At the exact same time we were dealing with dad’s situation we had a similar issue going on with mum. She has always had hallucinations, (we may have called them delusions in past posts but it seems that is the wrong term).
Mostly the people she sees are benign and even became her friends. See Mary of the Mirror but over one night Mum suddenly became very agitated three days after being put on a new drug. She was wandering the corridors of the block of flats ringing door bells at 3 am in the morning. You can imagine the other resident were not happy!
After my sister insisting it was too much of a coincidence, the doctor stopped the new drug and instead put her on several different antipsychotics which either did nothing at all or made her into a complete zombie.
In the end after she had a total breakdown in front of the Old Peoples Mental Health consultant they Sectioned her under the Mental Health Act (more of the story leading up to that event, coming soon).
No doctor has ever been able to diagnose what type of dementia mum has and all antipsychotic drugs have horrid side effects. As such we asked the hospital consultant if mum could have at least two weeks of non-drug watchful waiting as poor mum had tried so many different drugs that her mind and body was probably in a state of total confusion. They initially agreed but within 10 days they insisted on drugs again.
Mum did however calm down although the doctor says it can’t be as a result of this latest drug they are trying because it hasn’t had time to have an effect yet. The internet advice from The Alzheimer’s Society says these step down episodes often last 4 weeks and then change again. So maybe the short period of watchful waiting did have a positive impact.
Now the doctor has said that the hospital environment is no longer suitable for poor mum as they have recently admitted a number of high demand patients who scream and cry, night and day. The doctor rightly says the environment is now probably adding to her anxiety rather than solving it.

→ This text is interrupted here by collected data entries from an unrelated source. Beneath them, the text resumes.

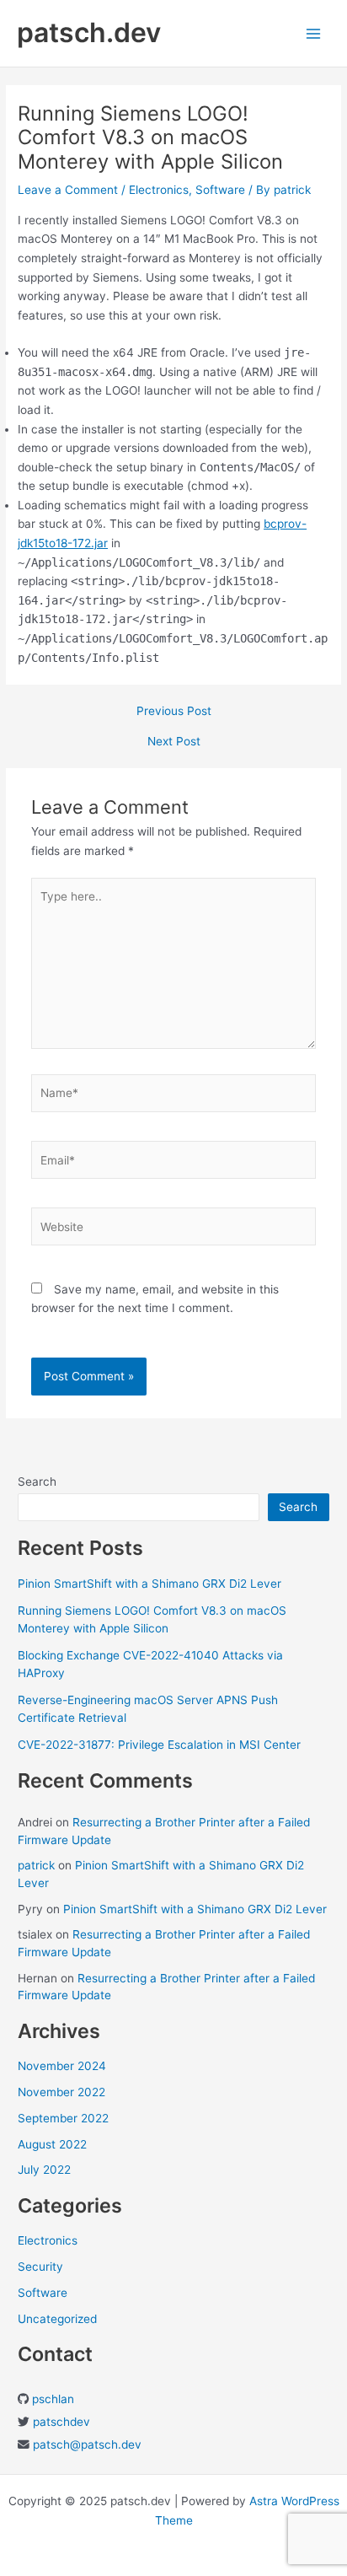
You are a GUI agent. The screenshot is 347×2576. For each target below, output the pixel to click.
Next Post (173, 742)
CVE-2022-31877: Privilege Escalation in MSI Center (159, 1744)
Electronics (159, 189)
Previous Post (173, 712)
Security (40, 2266)
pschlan (53, 2399)
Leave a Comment (68, 189)
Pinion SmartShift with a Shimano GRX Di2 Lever (149, 1583)
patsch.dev (89, 32)
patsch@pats (68, 2444)
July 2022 (44, 2169)
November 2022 (61, 2092)
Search (37, 1481)
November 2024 (62, 2066)
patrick (36, 1865)
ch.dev (122, 2444)
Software (220, 189)
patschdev (61, 2421)
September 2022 (63, 2118)
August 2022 (52, 2144)
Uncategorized (57, 2319)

One thing everyone agrees on is that mum cannot go back to her flat. She now lives entirely in another world (more on that to come). The doctors can give no explanation for the massive drop in capacity which literally happened overnight. But as they also have no real diagnoses, I guess that’s not really a surprise!
So here are some of the lessons we’ve learnt in case you are dealing with similar issues:
- Expect to be subtly (or not so subtly) bullied into accepting drugs for your loved ones, in our experience these are usually antipsychotics.
- Antipsychotics can have massive side effects and the majority of them are not licenced to treat dementia. Educate yourself before discussing options with the medical team.
- The Alzheimer’s Society is a mine of information – see here for their advice on Antipsychotic Drugs. If the government really is going to spend £300 million on dementia we hope they do so in consultation with people like the Alzheimer’s Society and not the drug manufacturers!
- Be sure you have a clear diagnoses as to what type of dementia you are dealing with before agreeing to antipsychotics – for example, antipsychotics are not advisable for people with Lewy Bodies Dementia.
- Have alternative suggestions ready. There was a recent report saying that nearly 50% of people are on prescription drugs and the NHS are spending too much on drugs rather than other treatments. I must say we totally agree. It seems the medical world very rarely offer alternative solutions.
- Be prepared to be subtly threatened with withdrawal of support when you resist the application of drugs. Every time we meet with the medical professionals they look down their noses and say things like, “We understand you are anti drugs”. Well yes, we are when the advice from the manufacturers and NICE is not to give them to people with dementia and when some of the side effects are about exacerbating heart problems which both our parents have!